▸ **What needs to be done**
Reproduce only the lines that run from the line with "This screenshot has width=1473, height=653." to the last line of the material, both ends included, exactly as they appear.

▸ **Records for processing**
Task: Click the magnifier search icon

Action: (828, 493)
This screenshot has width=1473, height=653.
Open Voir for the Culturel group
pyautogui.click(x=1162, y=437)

▸ **Reply to the task**
This screenshot has width=1473, height=653.
Open Voir for the Culturel group
pyautogui.click(x=1162, y=437)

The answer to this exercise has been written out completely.